It is required that all of the data be written out exactly.

BEGIN Input

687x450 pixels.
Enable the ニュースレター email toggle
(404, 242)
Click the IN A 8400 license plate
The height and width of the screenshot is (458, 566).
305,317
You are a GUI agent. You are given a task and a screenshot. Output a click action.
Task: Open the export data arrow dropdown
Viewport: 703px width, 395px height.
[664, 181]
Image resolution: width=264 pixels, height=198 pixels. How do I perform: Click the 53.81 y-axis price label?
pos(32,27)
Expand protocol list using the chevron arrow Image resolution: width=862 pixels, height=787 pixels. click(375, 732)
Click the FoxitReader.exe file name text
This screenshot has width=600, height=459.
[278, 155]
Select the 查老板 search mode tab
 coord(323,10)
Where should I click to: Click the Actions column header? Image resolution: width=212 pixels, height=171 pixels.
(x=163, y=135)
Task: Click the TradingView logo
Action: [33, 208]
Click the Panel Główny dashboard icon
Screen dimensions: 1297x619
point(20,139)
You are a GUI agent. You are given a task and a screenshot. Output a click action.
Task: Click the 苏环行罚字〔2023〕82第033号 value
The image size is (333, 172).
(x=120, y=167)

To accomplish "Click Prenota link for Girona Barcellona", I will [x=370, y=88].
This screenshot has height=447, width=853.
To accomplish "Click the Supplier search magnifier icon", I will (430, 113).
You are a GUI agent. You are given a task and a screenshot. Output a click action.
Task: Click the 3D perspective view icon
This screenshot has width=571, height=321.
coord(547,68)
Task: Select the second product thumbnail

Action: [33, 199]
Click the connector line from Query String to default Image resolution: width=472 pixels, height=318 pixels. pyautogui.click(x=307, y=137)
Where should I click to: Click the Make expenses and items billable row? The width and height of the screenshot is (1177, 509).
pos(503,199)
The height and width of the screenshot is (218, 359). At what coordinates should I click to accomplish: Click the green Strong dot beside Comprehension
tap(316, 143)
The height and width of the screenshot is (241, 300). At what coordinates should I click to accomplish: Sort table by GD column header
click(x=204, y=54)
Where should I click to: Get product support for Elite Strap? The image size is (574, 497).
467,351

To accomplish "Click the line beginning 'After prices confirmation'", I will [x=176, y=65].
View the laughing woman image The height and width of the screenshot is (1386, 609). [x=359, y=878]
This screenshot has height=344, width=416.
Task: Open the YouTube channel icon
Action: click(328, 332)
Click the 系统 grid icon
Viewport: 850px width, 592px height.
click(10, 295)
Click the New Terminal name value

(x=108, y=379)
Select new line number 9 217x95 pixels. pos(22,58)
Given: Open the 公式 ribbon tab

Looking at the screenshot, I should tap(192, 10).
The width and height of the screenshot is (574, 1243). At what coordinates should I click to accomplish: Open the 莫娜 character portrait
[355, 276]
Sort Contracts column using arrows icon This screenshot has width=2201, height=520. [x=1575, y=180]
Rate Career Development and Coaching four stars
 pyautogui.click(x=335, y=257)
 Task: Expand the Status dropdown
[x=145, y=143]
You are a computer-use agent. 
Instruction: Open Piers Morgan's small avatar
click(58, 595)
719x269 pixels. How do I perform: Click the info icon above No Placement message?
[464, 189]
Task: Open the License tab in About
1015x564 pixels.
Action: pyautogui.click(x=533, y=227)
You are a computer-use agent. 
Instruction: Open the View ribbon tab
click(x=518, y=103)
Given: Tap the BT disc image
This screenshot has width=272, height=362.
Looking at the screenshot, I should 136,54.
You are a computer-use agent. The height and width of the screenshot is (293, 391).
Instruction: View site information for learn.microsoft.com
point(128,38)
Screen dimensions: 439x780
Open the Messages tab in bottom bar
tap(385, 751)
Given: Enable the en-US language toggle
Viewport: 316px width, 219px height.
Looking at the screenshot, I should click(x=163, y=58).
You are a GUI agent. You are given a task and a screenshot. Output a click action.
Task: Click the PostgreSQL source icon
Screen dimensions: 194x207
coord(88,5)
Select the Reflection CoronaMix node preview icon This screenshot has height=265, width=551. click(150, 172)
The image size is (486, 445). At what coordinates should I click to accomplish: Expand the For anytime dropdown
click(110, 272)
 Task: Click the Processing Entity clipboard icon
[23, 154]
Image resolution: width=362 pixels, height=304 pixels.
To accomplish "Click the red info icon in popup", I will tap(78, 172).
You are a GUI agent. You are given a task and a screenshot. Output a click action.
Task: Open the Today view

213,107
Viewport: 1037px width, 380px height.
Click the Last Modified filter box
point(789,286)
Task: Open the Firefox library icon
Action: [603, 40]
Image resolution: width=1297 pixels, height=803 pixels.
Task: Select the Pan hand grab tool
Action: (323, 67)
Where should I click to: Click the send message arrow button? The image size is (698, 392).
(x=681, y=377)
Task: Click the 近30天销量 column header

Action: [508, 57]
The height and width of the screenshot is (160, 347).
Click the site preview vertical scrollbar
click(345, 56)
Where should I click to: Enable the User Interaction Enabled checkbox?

END Input

__Exercise response__
687x450 pixels.
Enable the ニュースレター email toggle
(404, 242)
Click the IN A 8400 license plate
The height and width of the screenshot is (458, 566).
305,317
You are a GUI agent. You are given a task and a screenshot. Output a click action.
Task: Open the export data arrow dropdown
Viewport: 703px width, 395px height.
[664, 181]
Image resolution: width=264 pixels, height=198 pixels. How do I perform: Click the 53.81 y-axis price label?
pos(32,27)
Expand protocol list using the chevron arrow Image resolution: width=862 pixels, height=787 pixels. click(375, 732)
Click the FoxitReader.exe file name text
This screenshot has width=600, height=459.
[278, 155]
Select the 查老板 search mode tab
 coord(323,10)
Where should I click to: Click the Actions column header? Image resolution: width=212 pixels, height=171 pixels.
(x=163, y=135)
Task: Click the TradingView logo
Action: [33, 208]
Click the Panel Główny dashboard icon
Screen dimensions: 1297x619
point(20,139)
You are a GUI agent. You are given a task and a screenshot. Output a click action.
Task: Click the 苏环行罚字〔2023〕82第033号 value
The image size is (333, 172).
(x=120, y=167)

To accomplish "Click Prenota link for Girona Barcellona", I will [x=370, y=88].
This screenshot has height=447, width=853.
To accomplish "Click the Supplier search magnifier icon", I will (430, 113).
You are a GUI agent. You are given a task and a screenshot. Output a click action.
Task: Click the 3D perspective view icon
This screenshot has width=571, height=321.
coord(547,68)
Task: Select the second product thumbnail

Action: [33, 199]
Click the connector line from Query String to default Image resolution: width=472 pixels, height=318 pixels. pyautogui.click(x=307, y=137)
Where should I click to: Click the Make expenses and items billable row? The width and height of the screenshot is (1177, 509).
pos(503,199)
The height and width of the screenshot is (218, 359). At what coordinates should I click to accomplish: Click the green Strong dot beside Comprehension
tap(316, 143)
The height and width of the screenshot is (241, 300). At what coordinates should I click to accomplish: Sort table by GD column header
click(x=204, y=54)
Where should I click to: Get product support for Elite Strap? The image size is (574, 497).
467,351

To accomplish "Click the line beginning 'After prices confirmation'", I will [x=176, y=65].
View the laughing woman image The height and width of the screenshot is (1386, 609). [x=359, y=878]
This screenshot has height=344, width=416.
Task: Open the YouTube channel icon
Action: click(328, 332)
Click the 系统 grid icon
Viewport: 850px width, 592px height.
click(10, 295)
Click the New Terminal name value

(x=108, y=379)
Select new line number 9 217x95 pixels. pos(22,58)
Given: Open the 公式 ribbon tab

Looking at the screenshot, I should tap(192, 10).
The width and height of the screenshot is (574, 1243). At what coordinates should I click to accomplish: Open the 莫娜 character portrait
[355, 276]
Sort Contracts column using arrows icon This screenshot has width=2201, height=520. [x=1575, y=180]
Rate Career Development and Coaching four stars
 pyautogui.click(x=335, y=257)
 Task: Expand the Status dropdown
[x=145, y=143]
You are a computer-use agent. 
Instruction: Open Piers Morgan's small avatar
click(58, 595)
719x269 pixels. How do I perform: Click the info icon above No Placement message?
[464, 189]
Task: Open the License tab in About
1015x564 pixels.
Action: pyautogui.click(x=533, y=227)
You are a computer-use agent. 
Instruction: Open the View ribbon tab
click(x=518, y=103)
Given: Tap the BT disc image
This screenshot has width=272, height=362.
Looking at the screenshot, I should 136,54.
You are a computer-use agent. The height and width of the screenshot is (293, 391).
Instruction: View site information for learn.microsoft.com
point(128,38)
Screen dimensions: 439x780
Open the Messages tab in bottom bar
tap(385, 751)
Given: Enable the en-US language toggle
Viewport: 316px width, 219px height.
Looking at the screenshot, I should click(x=163, y=58).
You are a GUI agent. You are given a task and a screenshot. Output a click action.
Task: Click the PostgreSQL source icon
Screen dimensions: 194x207
coord(88,5)
Select the Reflection CoronaMix node preview icon This screenshot has height=265, width=551. click(150, 172)
The image size is (486, 445). At what coordinates should I click to accomplish: Expand the For anytime dropdown
click(110, 272)
 Task: Click the Processing Entity clipboard icon
[23, 154]
Image resolution: width=362 pixels, height=304 pixels.
To accomplish "Click the red info icon in popup", I will tap(78, 172).
You are a GUI agent. You are given a task and a screenshot. Output a click action.
Task: Open the Today view

213,107
Viewport: 1037px width, 380px height.
Click the Last Modified filter box
point(789,286)
Task: Open the Firefox library icon
Action: [603, 40]
Image resolution: width=1297 pixels, height=803 pixels.
Task: Select the Pan hand grab tool
Action: (323, 67)
Where should I click to: Click the send message arrow button? The image size is (698, 392).
(x=681, y=377)
Task: Click the 近30天销量 column header

Action: [508, 57]
The height and width of the screenshot is (160, 347).
Click the site preview vertical scrollbar
click(345, 56)
Where should I click to: Enable the User Interaction Enabled checkbox?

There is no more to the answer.